My mother’s favorite way of preventing digestive distress and ensuring regularity is to eat at regular times and go to the toilet at regular times. You’d be surprised how effective this is.
First thing in the morning, get yourself a cup of hot water (or herbal tea) and bring it back to bed. Sip it slowly, and gnaw gently on your bottom lip. Then lie on your back and bring your knees up, feet flat on the bed; place your palms on your belly and breathe deeply. Gently begin to rub your belly (in spirals): up on the right, across the middle, and down on the left. Soon you will feel the movement gathering momentum. Sit up slowly and head for the toilet.
Step 3: Nourish and Tonify
Yellow dock root vinegar or tincture is a wonderful ally for menopausal women with digestive distress. Daily doses of 1 teaspoon/5 ml vinegar or 5-10 drops of tincture eliminate constipation, indigestion, and gas. Yellow dock is especially recommended for the woman whose menopausal menses are getting heavier.
Dandelion is everyone’s favorite ally for a happy digestive system and a strong liver. It relieves indigestion, constipation, gas, even gallstone pain. How to use it? Have a glass of dandelion blossom wine. Eat the omega-3-rich leaves in salads. Enjoy the phytoestrogenic roots as a vinegar or tincture (a dose is 1-2 teaspoons/5-10 ml vinegar or 10-20 drops tincture taken with meals) or as a coffee substitute. Any rhythmical exercise, especially walking, relieves digestive gas and improves intestinal peristalsis (the movement of feces). Oriental wisdom says the liver loves movement.
Motherwort, fenugreek, vitex, or black cohosh tinctures, taken daily, strengthen digestion and ease menopausal digestive woes. Or try a cup of garden sage tea. If constipation occurs due to a lessening of the moistening, lubricating cells in the colon, slippery foods such as slippery elm bark powder, oats, seaweed, flax seed, and seeds from wild Plantago (or cultivated psyllium) are wonderful allies.
Adding a teaspoon/5 ml of any, or better yet, all of them to a cup/250 ml of rolled oats and cooking until thick in 3 cups/750 ml of water is a delicious way to prepare this remedy. My favorite remedy to relieve digestive and gas pain is plain yogurt. Sometimes even a tiny mouthful will bring instant relief. Acidophilus capsules work, too. I use both when dealing with chronic constipation or severe diarrhea.

- _The data_

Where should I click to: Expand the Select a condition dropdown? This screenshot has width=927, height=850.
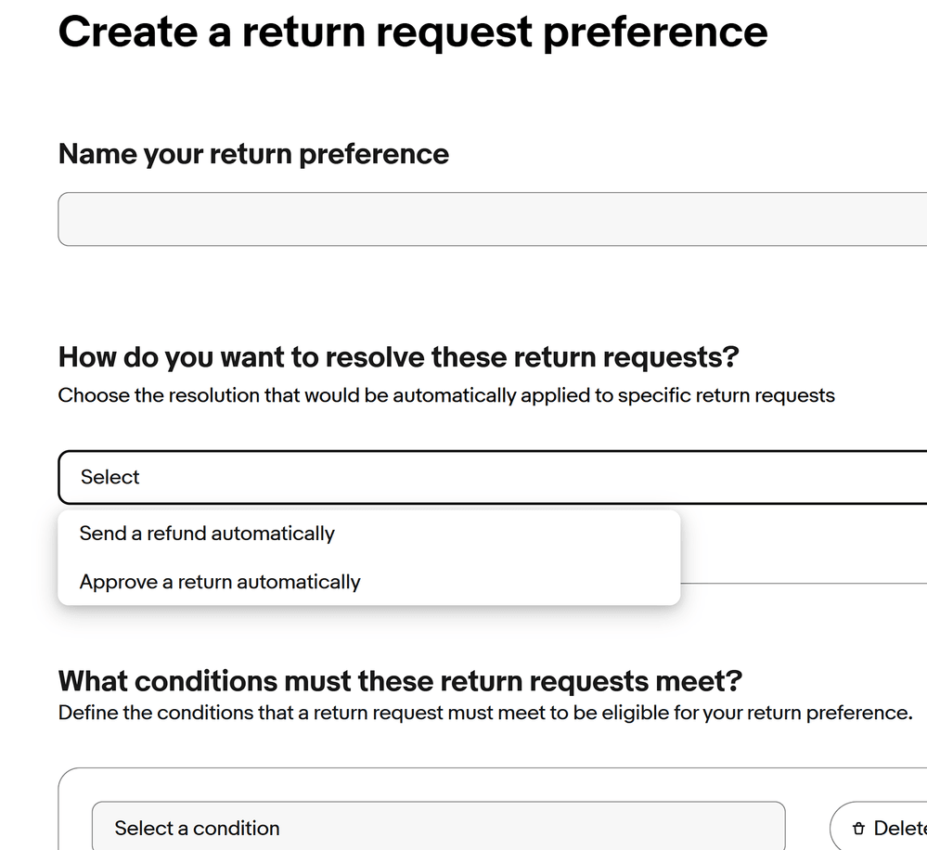tap(439, 828)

- _Assigned task 1_
Set down the passage of the text on digestive remedies starting with "First thing in" and going on through "are getting heavier.", copied word for word.
- _Assigned task 2_
List every slippery food that the text on digestive remedies names for constipation caused by a lessening of the moistening, lubricating cells in the colon.
- _Assigned task 3_
Please write what comes next in the text on digestive remedies, picking up after its final sentence.

- _Answer box 1_
First thing in the morning, get yourself a cup of hot water (or herbal tea) and bring it back to bed. Sip it slowly, and gnaw gently on your bottom lip. Then lie on your back and bring your knees up, feet flat on the bed; place your palms on your belly and breathe deeply. Gently begin to rub your belly (in spirals): up on the right, across the middle, and down on the left. Soon you will feel the movement gathering momentum. Sit up slowly and head for the toilet.
Step 3: Nourish and Tonify
Yellow dock root vinegar or tincture is a wonderful ally for menopausal women with digestive distress. Daily doses of 1 teaspoon/5 ml vinegar or 5-10 drops of tincture eliminate constipation, indigestion, and gas. Yellow dock is especially recommended for the woman whose menopausal menses are getting heavier.

- _Answer box 2_
- slippery elm bark powder
- oats
- seaweed
- flax seed
- seeds from wild Plantago (or cultivated psyllium)

- _Answer box 3_
Step 4: Stimulate/Sedate
White flour products slow the digestive tract; so does too much grain-fed meat. Whole grain products, well-cooked beans, wild meats, and cooked greens speed it up. Add more liquids and soft foods to your diet – applesauce, yogurt, nourishing soups, herbal infusions – to help relieve constipation. Chew your food slowly and savor it. Drink lavishly between meals. Menopausal women will want to avoid the use of bran as a laxative, as it interferes with calcium absorption.
Instead try prunes, prune juice, rhubarb with maple syrup, or figs. Ginger tea with honey is a warming, easing drink when your tummy is upset. Ahhh. Try the fresh root grated and steeped in boiling water, or put a tablespoon of the powdered stuff from your spice cupboard in a cup of hot water and enjoy.
Crushed hemp seed ( Cannabis sativa ) tea – rich in essential fatty acids – is a specific against menopausal constipation. Herbal laxatives such as aloes, cascara sagrada, rhubarb root, and senna are addictive and destructive to normal peristalsis. Except in rare cases (such as relief of constipation for a ninety-year-old woman confined to a bed), I do not advise their use.
Step 5: Use Supplements
Constipation and digestive distress are common side effects from taking iron supplements. A spoonful of molasses with 10-25 drops of yellow dock root tincture in a glass of warm water is a better way to increase iron, and improve elimination.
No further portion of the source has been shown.